I have two concerns that I hope will be addressed in Committee before the Government bring the Bill back for its Third Reading. I do not want us, inadvertently, to back the Church of England into disestablishment. The reason why the Church of England, unlike the other faiths, needs special mention is not to introduce a new hurdle, but to reflects its position as the established Church. Anyone and everyone who resides in a parish has the right to marry and be married in their parish church. Canon law, which embodies the teaching of the Church, is also part of the law of England. However regrettable some hon. Members feel this to be, the Church of England is not, in the foreseeable future, going to change its teaching on marriage, so this statute needs to reflect that position if the Church of England is not going to be subject to successful legal challenges. To put it another way, we need to balance people’s rights under articles 12 and 14 in the European convention of human rights to marry and be free from discrimination against the equally important right under article 9 to freedom of religion. Consequently, it is vital that that part of the Bill is not weakened in Committee.

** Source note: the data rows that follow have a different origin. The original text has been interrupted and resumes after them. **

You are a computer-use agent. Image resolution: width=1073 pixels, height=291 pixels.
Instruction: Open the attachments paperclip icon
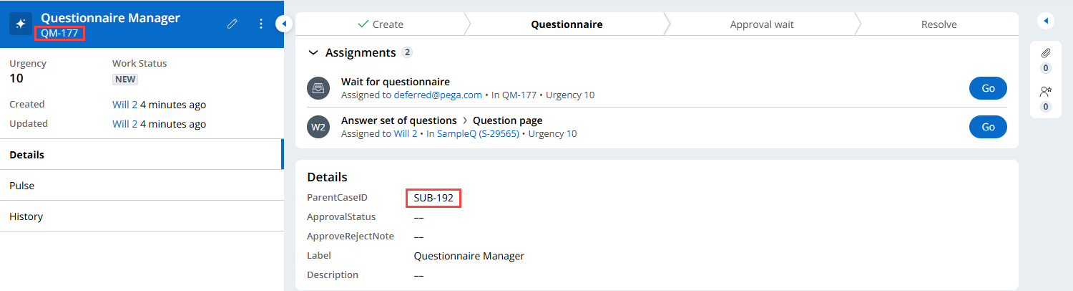coord(1045,53)
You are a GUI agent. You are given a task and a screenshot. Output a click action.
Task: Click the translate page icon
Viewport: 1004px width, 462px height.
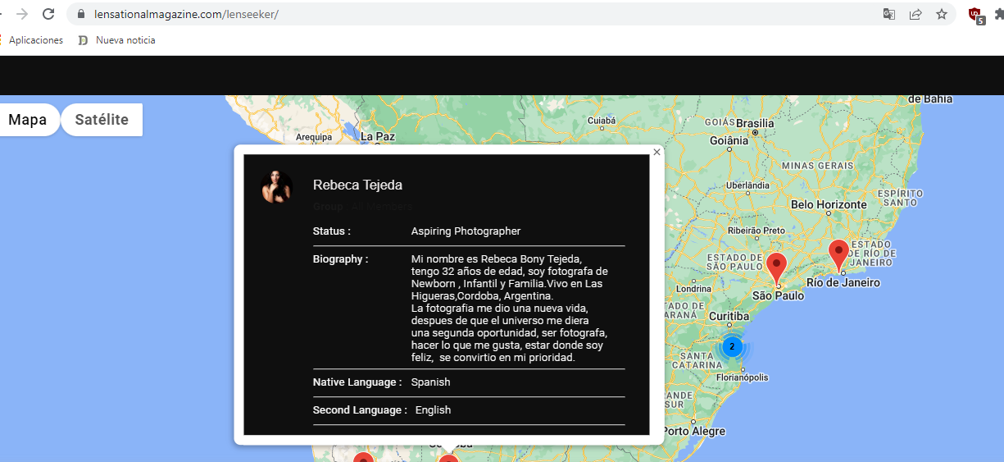[889, 14]
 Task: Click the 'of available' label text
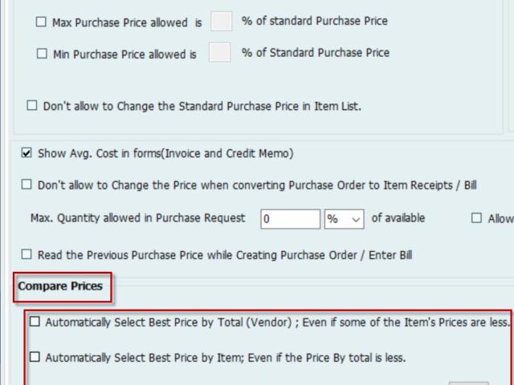point(398,218)
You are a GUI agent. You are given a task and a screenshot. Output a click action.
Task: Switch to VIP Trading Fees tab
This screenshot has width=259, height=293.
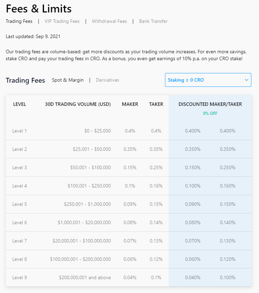tap(62, 21)
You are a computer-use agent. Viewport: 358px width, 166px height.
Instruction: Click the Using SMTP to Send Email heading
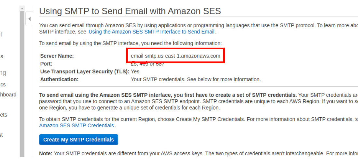(130, 11)
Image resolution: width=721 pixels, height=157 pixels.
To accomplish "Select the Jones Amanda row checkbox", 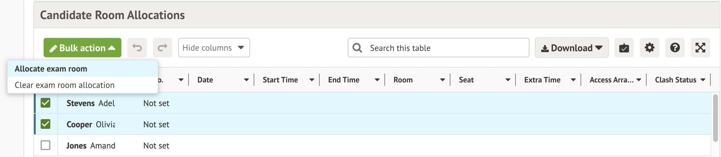I will 45,145.
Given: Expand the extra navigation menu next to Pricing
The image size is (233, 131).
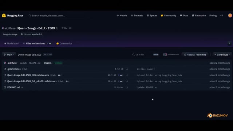Looking at the screenshot, I should pos(222,15).
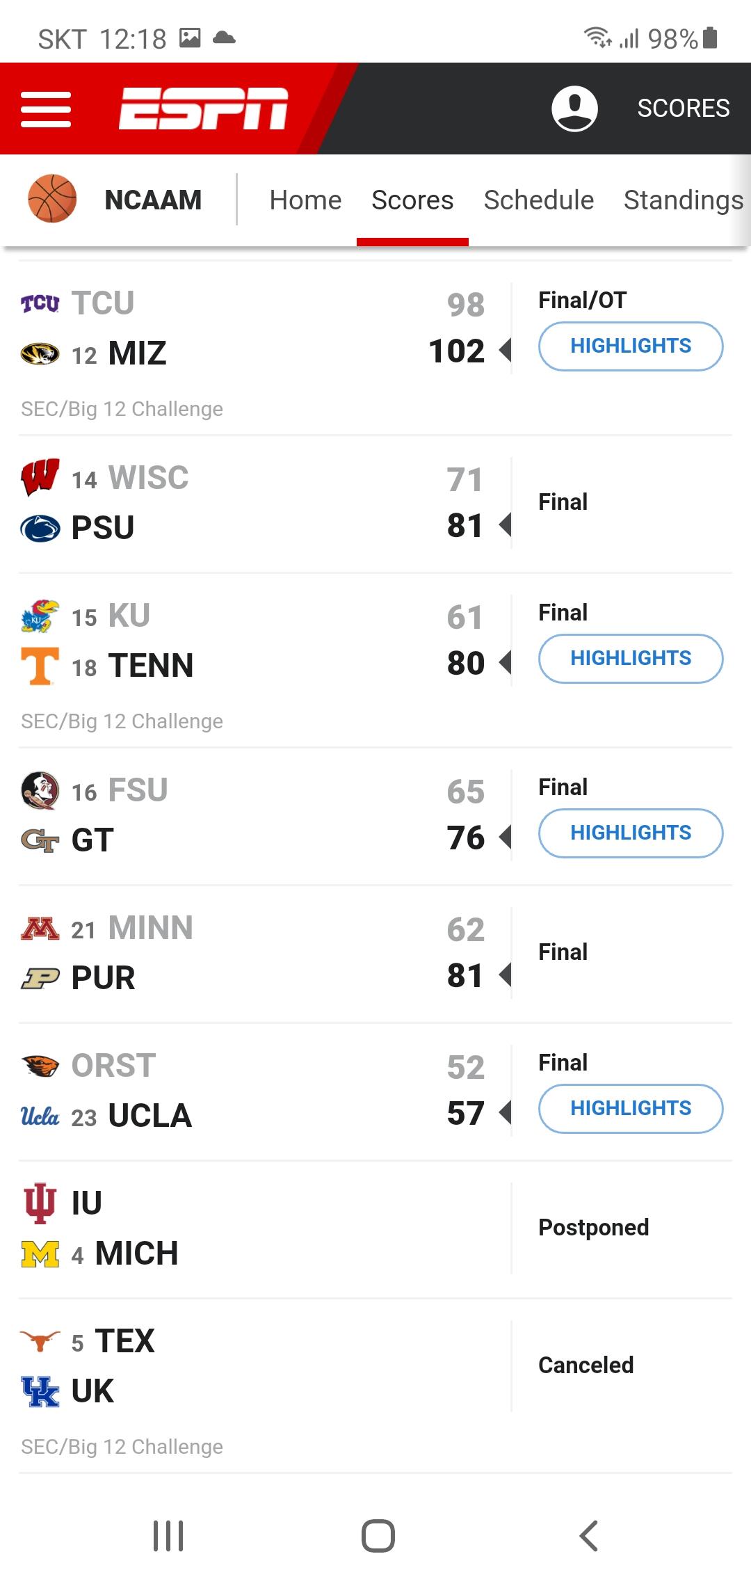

In another respect, I feel that the Bill does not go far enough. The Government say that they want to treat all marriages in the same way, but part 3 of schedule 4 exempts same-sex marriages from rules on consummation and adultery. In practice, I guess that consummation might not be a big problem. As for adultery, however, surely if sexual fidelity is central to heterosexual marriages it should be central to any and all marriages. Why is the Bill fixating on biological heterosexual intercourse? A similar issue arises in how the Bill sets out the rights of children born to lesbian mothers. Surely children born to lesbian mothers should have the same right to two parents as other children and the presumption should be that a married lesbian couple are both parents of the child if one of them has a baby. I hope that those Members who are on the Committee will consider that, as well as the rights of children adopted by gay married men.
Finally, the trans community is often overlooked. I welcome the provision that will not require those people to annul their marriages in order to have their gender reassigned.